**WHAT IS REQUIRED:** Retype the following entries line for line, with no changes at all.

[Entries taken from a collection]
╭──
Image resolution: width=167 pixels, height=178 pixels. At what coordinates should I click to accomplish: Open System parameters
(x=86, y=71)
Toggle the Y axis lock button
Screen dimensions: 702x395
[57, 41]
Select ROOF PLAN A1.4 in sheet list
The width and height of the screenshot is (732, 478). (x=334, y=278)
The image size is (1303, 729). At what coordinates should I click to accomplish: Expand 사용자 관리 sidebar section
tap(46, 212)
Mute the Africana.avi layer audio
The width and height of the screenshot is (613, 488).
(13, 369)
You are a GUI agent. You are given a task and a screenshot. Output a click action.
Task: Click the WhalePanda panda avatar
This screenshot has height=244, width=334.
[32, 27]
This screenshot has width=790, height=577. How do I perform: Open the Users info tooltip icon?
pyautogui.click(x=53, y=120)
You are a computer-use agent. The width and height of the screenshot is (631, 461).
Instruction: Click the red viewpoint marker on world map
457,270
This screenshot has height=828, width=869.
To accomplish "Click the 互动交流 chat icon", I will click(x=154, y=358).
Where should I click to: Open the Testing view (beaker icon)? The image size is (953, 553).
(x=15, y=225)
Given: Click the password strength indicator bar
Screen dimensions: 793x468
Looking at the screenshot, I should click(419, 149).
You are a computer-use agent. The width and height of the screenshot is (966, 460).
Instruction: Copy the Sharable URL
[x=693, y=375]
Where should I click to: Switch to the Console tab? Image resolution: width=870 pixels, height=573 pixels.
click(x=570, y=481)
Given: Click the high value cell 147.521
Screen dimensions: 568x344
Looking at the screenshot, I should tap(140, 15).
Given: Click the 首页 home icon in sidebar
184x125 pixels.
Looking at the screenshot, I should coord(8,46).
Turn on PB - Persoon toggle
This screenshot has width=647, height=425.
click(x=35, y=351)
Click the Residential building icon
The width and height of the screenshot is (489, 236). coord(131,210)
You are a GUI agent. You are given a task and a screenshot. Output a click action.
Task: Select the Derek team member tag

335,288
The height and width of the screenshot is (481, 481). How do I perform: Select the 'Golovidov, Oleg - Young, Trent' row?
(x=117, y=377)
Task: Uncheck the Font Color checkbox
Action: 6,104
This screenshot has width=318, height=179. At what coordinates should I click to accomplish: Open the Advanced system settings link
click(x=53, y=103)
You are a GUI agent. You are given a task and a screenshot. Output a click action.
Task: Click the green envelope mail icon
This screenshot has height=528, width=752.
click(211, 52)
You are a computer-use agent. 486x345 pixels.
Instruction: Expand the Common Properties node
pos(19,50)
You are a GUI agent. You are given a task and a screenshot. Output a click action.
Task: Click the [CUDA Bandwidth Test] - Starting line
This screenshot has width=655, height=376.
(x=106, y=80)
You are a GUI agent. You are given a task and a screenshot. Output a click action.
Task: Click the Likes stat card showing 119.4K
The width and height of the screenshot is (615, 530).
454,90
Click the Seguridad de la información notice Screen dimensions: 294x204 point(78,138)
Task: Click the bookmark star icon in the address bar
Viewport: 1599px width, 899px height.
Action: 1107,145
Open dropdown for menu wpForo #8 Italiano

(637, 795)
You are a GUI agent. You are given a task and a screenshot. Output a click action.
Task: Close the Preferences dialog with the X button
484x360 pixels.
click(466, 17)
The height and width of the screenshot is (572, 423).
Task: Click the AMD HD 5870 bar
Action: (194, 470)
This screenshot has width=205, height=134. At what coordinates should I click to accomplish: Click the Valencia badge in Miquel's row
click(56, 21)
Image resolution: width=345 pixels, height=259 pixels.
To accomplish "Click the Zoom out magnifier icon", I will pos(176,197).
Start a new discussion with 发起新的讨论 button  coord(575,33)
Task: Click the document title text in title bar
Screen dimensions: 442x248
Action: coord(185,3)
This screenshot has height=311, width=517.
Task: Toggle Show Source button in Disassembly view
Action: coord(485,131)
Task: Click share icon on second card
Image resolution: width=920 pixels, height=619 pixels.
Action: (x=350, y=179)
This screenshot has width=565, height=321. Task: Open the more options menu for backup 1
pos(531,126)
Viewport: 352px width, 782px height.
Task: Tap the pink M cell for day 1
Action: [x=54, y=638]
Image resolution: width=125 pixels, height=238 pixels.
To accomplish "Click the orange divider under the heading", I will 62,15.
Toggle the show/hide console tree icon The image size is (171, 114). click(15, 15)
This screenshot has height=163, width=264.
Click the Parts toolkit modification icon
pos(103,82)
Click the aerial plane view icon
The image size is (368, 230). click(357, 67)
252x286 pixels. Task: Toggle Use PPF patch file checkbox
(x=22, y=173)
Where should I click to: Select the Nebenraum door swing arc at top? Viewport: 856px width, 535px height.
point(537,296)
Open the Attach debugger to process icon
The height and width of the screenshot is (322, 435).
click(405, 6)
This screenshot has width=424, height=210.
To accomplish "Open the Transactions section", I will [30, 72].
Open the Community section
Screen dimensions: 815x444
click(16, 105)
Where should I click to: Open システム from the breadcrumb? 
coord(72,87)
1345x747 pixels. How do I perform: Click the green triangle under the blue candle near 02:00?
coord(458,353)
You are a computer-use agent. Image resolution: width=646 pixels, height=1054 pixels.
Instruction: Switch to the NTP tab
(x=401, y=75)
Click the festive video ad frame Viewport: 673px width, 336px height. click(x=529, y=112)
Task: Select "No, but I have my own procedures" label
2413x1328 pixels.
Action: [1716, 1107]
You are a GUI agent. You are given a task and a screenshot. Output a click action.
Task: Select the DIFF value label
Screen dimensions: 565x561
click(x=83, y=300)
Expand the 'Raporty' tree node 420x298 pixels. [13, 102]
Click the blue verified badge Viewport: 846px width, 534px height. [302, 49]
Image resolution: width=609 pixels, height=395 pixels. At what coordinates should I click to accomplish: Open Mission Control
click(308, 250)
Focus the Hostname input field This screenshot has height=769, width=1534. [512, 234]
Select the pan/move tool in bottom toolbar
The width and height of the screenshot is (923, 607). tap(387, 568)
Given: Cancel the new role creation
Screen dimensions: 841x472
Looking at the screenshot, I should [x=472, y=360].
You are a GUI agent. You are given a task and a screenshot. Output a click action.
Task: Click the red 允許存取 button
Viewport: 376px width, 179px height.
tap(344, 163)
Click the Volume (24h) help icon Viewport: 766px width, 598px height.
╰──
**FINAL ANSWER:**
Image resolution: width=167 pixels, height=178 pixels. At what coordinates should I click to accomplish: Open System parameters
(x=86, y=71)
Toggle the Y axis lock button
Screen dimensions: 702x395
[57, 41]
Select ROOF PLAN A1.4 in sheet list
The width and height of the screenshot is (732, 478). (x=334, y=278)
The image size is (1303, 729). At what coordinates should I click to accomplish: Expand 사용자 관리 sidebar section
tap(46, 212)
Mute the Africana.avi layer audio
The width and height of the screenshot is (613, 488).
(13, 369)
You are a GUI agent. You are given a task and a screenshot. Output a click action.
Task: Click the WhalePanda panda avatar
This screenshot has height=244, width=334.
[32, 27]
This screenshot has width=790, height=577. How do I perform: Open the Users info tooltip icon?
pyautogui.click(x=53, y=120)
You are a computer-use agent. The width and height of the screenshot is (631, 461).
Instruction: Click the red viewpoint marker on world map
457,270
This screenshot has height=828, width=869.
To accomplish "Click the 互动交流 chat icon", I will click(x=154, y=358).
Where should I click to: Open the Testing view (beaker icon)? The image size is (953, 553).
(x=15, y=225)
Given: Click the password strength indicator bar
Screen dimensions: 793x468
Looking at the screenshot, I should click(419, 149).
You are a computer-use agent. The width and height of the screenshot is (966, 460).
Instruction: Copy the Sharable URL
[x=693, y=375]
Where should I click to: Switch to the Console tab? Image resolution: width=870 pixels, height=573 pixels.
click(x=570, y=481)
Given: Click the high value cell 147.521
Screen dimensions: 568x344
Looking at the screenshot, I should tap(140, 15).
Given: Click the 首页 home icon in sidebar
184x125 pixels.
Looking at the screenshot, I should coord(8,46).
Turn on PB - Persoon toggle
This screenshot has width=647, height=425.
click(x=35, y=351)
Click the Residential building icon
The width and height of the screenshot is (489, 236). coord(131,210)
You are a GUI agent. You are given a task and a screenshot. Output a click action.
Task: Select the Derek team member tag

335,288
The height and width of the screenshot is (481, 481). How do I perform: Select the 'Golovidov, Oleg - Young, Trent' row?
(x=117, y=377)
Task: Uncheck the Font Color checkbox
Action: 6,104
This screenshot has width=318, height=179. At what coordinates should I click to accomplish: Open the Advanced system settings link
click(x=53, y=103)
You are a GUI agent. You are given a task and a screenshot. Output a click action.
Task: Click the green envelope mail icon
This screenshot has height=528, width=752.
click(211, 52)
You are a computer-use agent. 486x345 pixels.
Instruction: Expand the Common Properties node
pos(19,50)
You are a GUI agent. You are given a task and a screenshot. Output a click action.
Task: Click the [CUDA Bandwidth Test] - Starting line
This screenshot has width=655, height=376.
(x=106, y=80)
You are a GUI agent. You are given a task and a screenshot. Output a click action.
Task: Click the Likes stat card showing 119.4K
The width and height of the screenshot is (615, 530).
454,90
Click the Seguridad de la información notice Screen dimensions: 294x204 point(78,138)
Task: Click the bookmark star icon in the address bar
Viewport: 1599px width, 899px height.
Action: 1107,145
Open dropdown for menu wpForo #8 Italiano

(637, 795)
You are a GUI agent. You are given a task and a screenshot. Output a click action.
Task: Close the Preferences dialog with the X button
484x360 pixels.
click(466, 17)
The height and width of the screenshot is (572, 423).
Task: Click the AMD HD 5870 bar
Action: (194, 470)
This screenshot has width=205, height=134. At what coordinates should I click to accomplish: Click the Valencia badge in Miquel's row
click(56, 21)
Image resolution: width=345 pixels, height=259 pixels.
To accomplish "Click the Zoom out magnifier icon", I will pos(176,197).
Start a new discussion with 发起新的讨论 button  coord(575,33)
Task: Click the document title text in title bar
Screen dimensions: 442x248
Action: coord(185,3)
This screenshot has height=311, width=517.
Task: Toggle Show Source button in Disassembly view
Action: coord(485,131)
Task: Click share icon on second card
Image resolution: width=920 pixels, height=619 pixels.
Action: (x=350, y=179)
This screenshot has width=565, height=321. Task: Open the more options menu for backup 1
pos(531,126)
Viewport: 352px width, 782px height.
Task: Tap the pink M cell for day 1
Action: [x=54, y=638]
Image resolution: width=125 pixels, height=238 pixels.
To accomplish "Click the orange divider under the heading", I will 62,15.
Toggle the show/hide console tree icon The image size is (171, 114). click(15, 15)
This screenshot has height=163, width=264.
Click the Parts toolkit modification icon
pos(103,82)
Click the aerial plane view icon
The image size is (368, 230). click(357, 67)
252x286 pixels. Task: Toggle Use PPF patch file checkbox
(x=22, y=173)
Where should I click to: Select the Nebenraum door swing arc at top? Viewport: 856px width, 535px height.
point(537,296)
Open the Attach debugger to process icon
The height and width of the screenshot is (322, 435).
click(405, 6)
This screenshot has width=424, height=210.
To accomplish "Open the Transactions section", I will [30, 72].
Open the Community section
Screen dimensions: 815x444
click(16, 105)
Where should I click to: Open システム from the breadcrumb? 
coord(72,87)
1345x747 pixels. How do I perform: Click the green triangle under the blue candle near 02:00?
coord(458,353)
You are a computer-use agent. Image resolution: width=646 pixels, height=1054 pixels.
Instruction: Switch to the NTP tab
(x=401, y=75)
Click the festive video ad frame Viewport: 673px width, 336px height. click(x=529, y=112)
Task: Select "No, but I have my own procedures" label
2413x1328 pixels.
Action: [1716, 1107]
You are a GUI agent. You are given a task and a screenshot. Output a click action.
Task: Select the DIFF value label
Screen dimensions: 565x561
click(x=83, y=300)
Expand the 'Raporty' tree node 420x298 pixels. [13, 102]
Click the blue verified badge Viewport: 846px width, 534px height. [302, 49]
Image resolution: width=609 pixels, height=395 pixels. At what coordinates should I click to accomplish: Open Mission Control
click(308, 250)
Focus the Hostname input field This screenshot has height=769, width=1534. [512, 234]
Select the pan/move tool in bottom toolbar
The width and height of the screenshot is (923, 607). tap(387, 568)
Given: Cancel the new role creation
Screen dimensions: 841x472
Looking at the screenshot, I should [x=472, y=360].
You are a GUI agent. You are given a task and a screenshot. Output a click action.
Task: Click the red 允許存取 button
Viewport: 376px width, 179px height.
tap(344, 163)
Click the Volume (24h) help icon Viewport: 766px width, 598px height.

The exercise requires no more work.